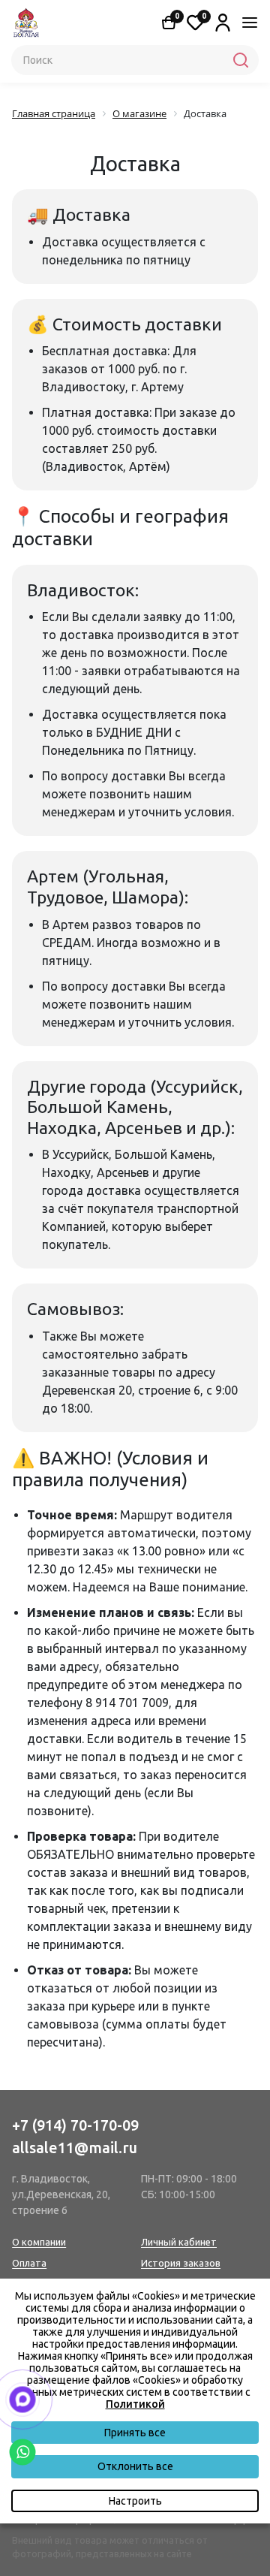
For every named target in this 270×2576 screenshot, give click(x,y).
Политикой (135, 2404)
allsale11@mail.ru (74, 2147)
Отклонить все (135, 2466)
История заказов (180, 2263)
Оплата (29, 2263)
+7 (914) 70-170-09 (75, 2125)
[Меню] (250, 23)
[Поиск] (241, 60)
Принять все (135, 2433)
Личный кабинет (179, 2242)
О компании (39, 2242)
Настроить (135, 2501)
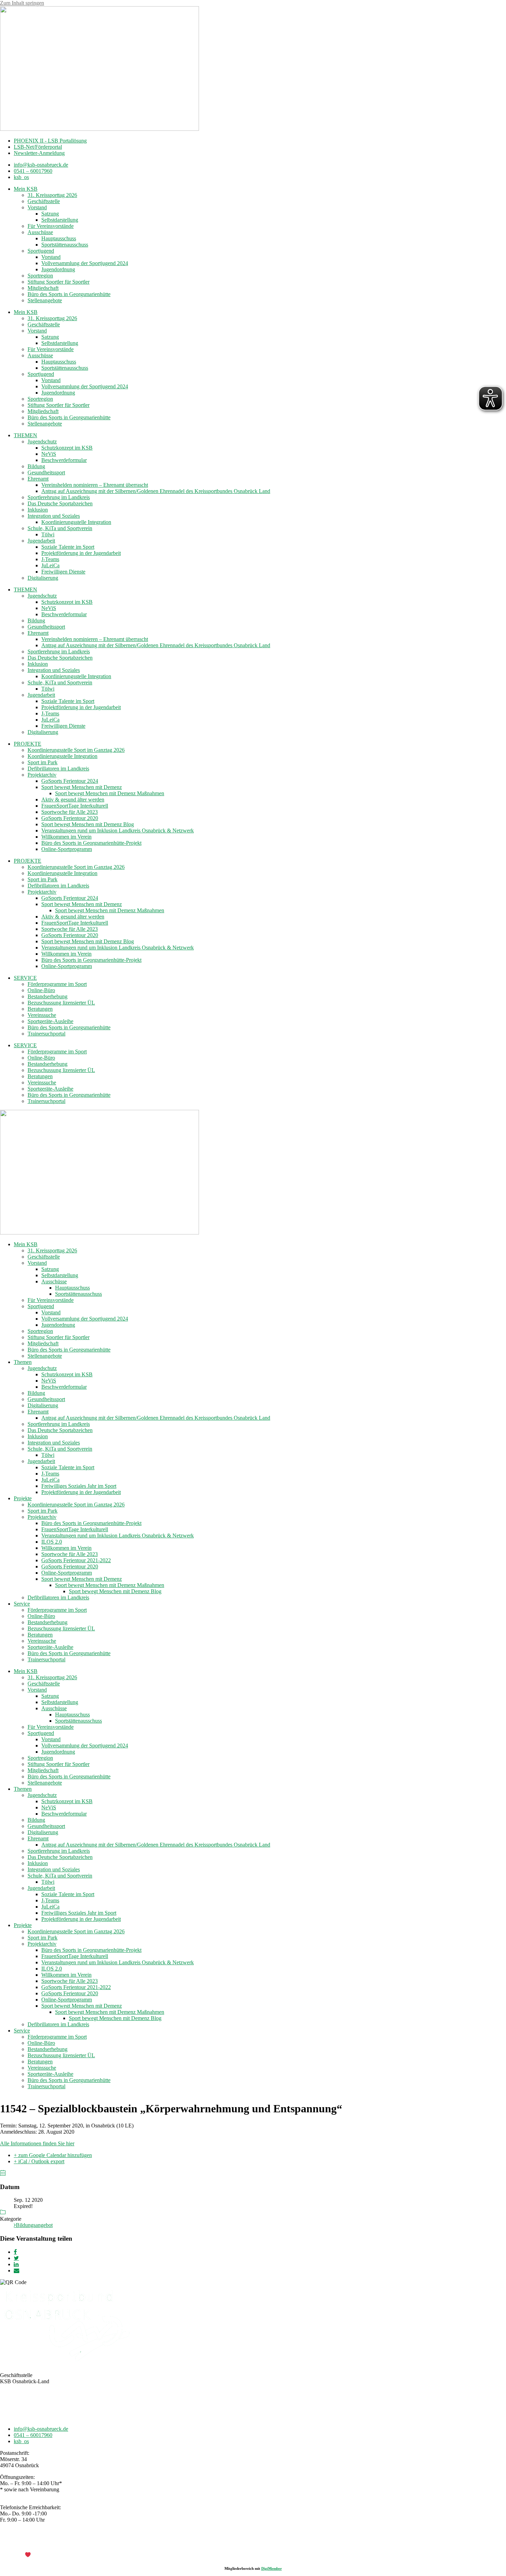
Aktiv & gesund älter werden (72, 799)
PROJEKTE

**What is needed**
Would you restate the listing word for word without its pictures?

**Output below**
For every named target in this 270×2576 screenshot, give click(x,y).
Политикой (135, 2404)
allsale11@mail.ru (74, 2147)
Отклонить все (135, 2466)
История заказов (180, 2263)
Оплата (29, 2263)
+7 (914) 70-170-09 (75, 2125)
[Меню] (250, 23)
[Поиск] (241, 60)
Принять все (135, 2433)
Личный кабинет (179, 2242)
О компании (39, 2242)
Настроить (135, 2501)
Aktiv & gesund älter werden (72, 799)
PROJEKTE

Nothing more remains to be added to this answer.